(Screen-element location records)
--*--
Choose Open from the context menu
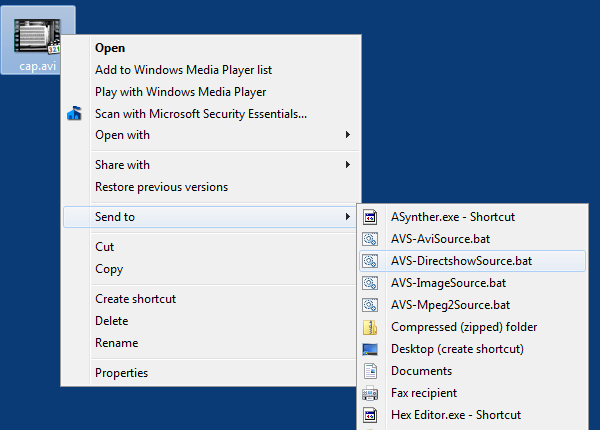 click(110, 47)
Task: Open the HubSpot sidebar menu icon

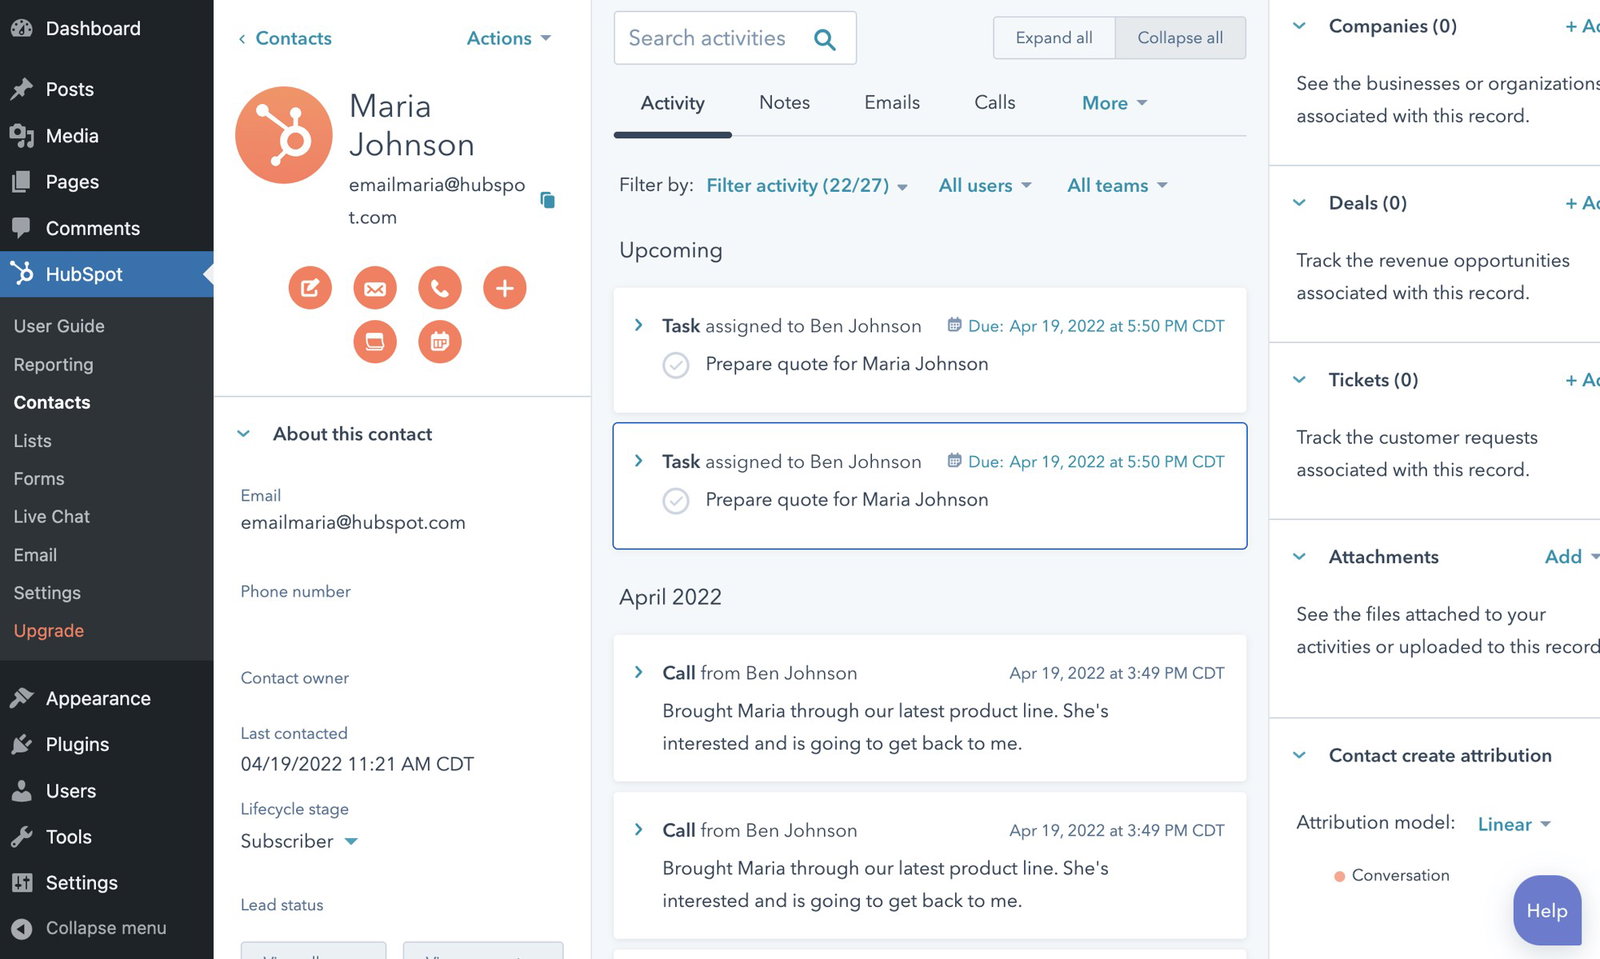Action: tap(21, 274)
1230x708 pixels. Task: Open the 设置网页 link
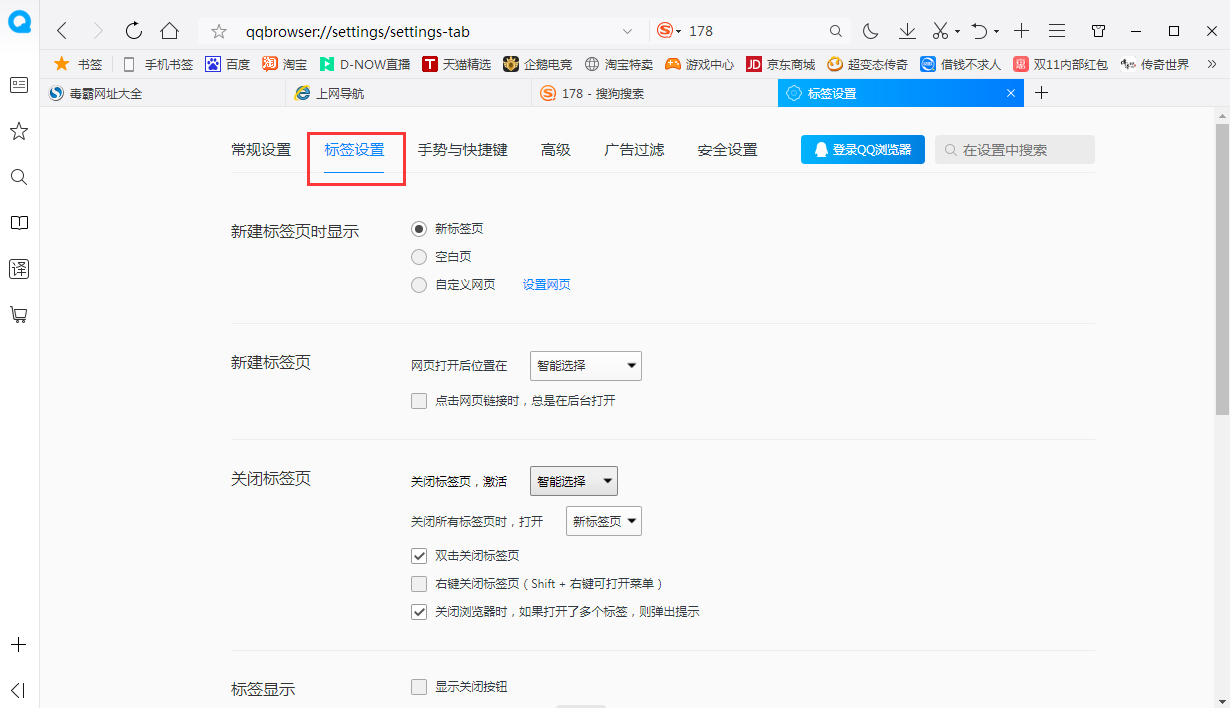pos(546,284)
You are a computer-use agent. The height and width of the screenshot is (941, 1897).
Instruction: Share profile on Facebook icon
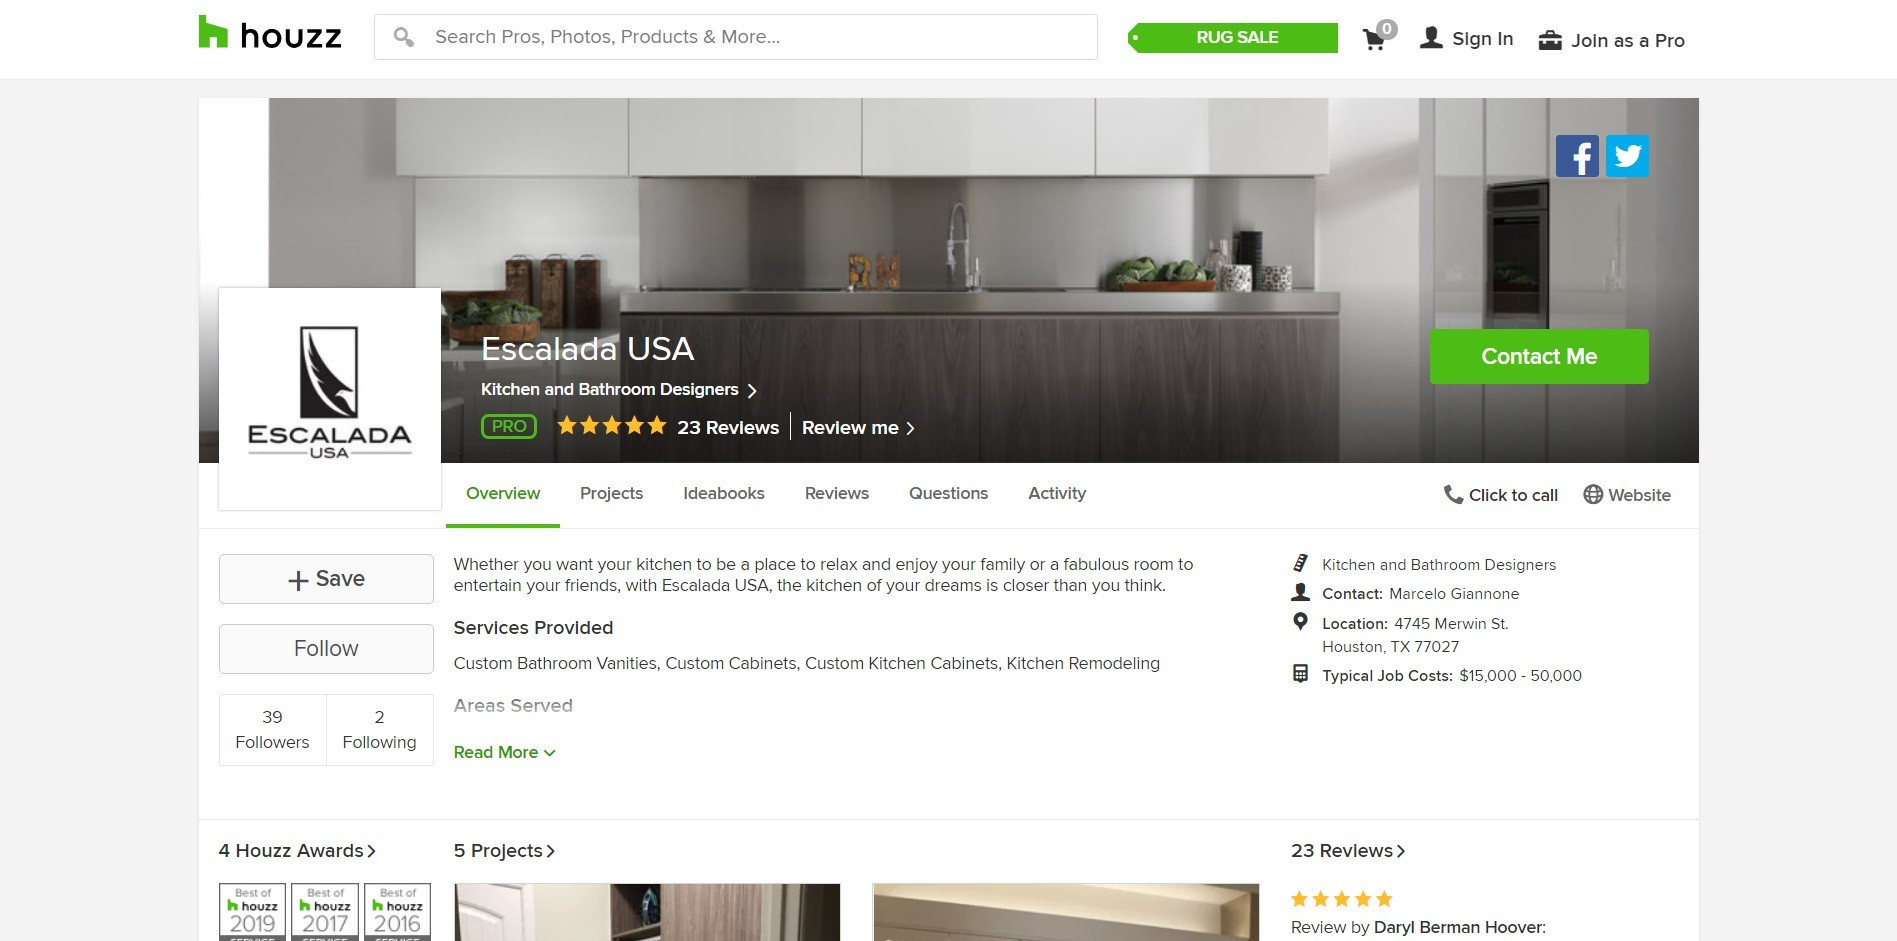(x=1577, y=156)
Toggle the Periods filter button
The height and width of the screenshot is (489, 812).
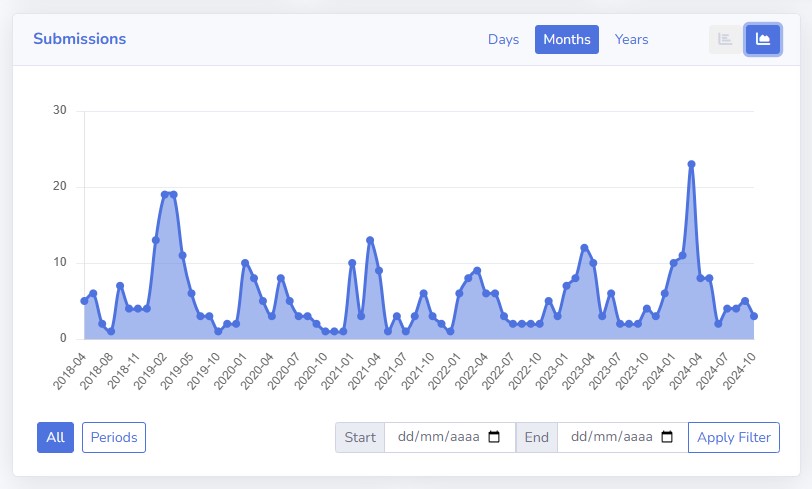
--*--
## [WRITTEN TASK]
Render each line of the material above as one string in a JSON list, omitting blank lines and leaving the pictures out.

## [RESULT OF THE TASK]
[
  "Choose Open from the context menu",
  " click(110, 47)",
  "Task: Open the HubSpot sidebar menu icon",
  "Action: tap(21, 274)",
  "1230x708 pixels. Task: Open the 设置网页 link",
  "pos(546,284)",
  "You are a computer-use agent. The height and width of the screenshot is (941, 1897).",
  "Instruction: Share profile on Facebook icon",
  "(x=1577, y=156)",
  "Toggle the Periods filter button",
  "The height and width of the screenshot is (489, 812)."
]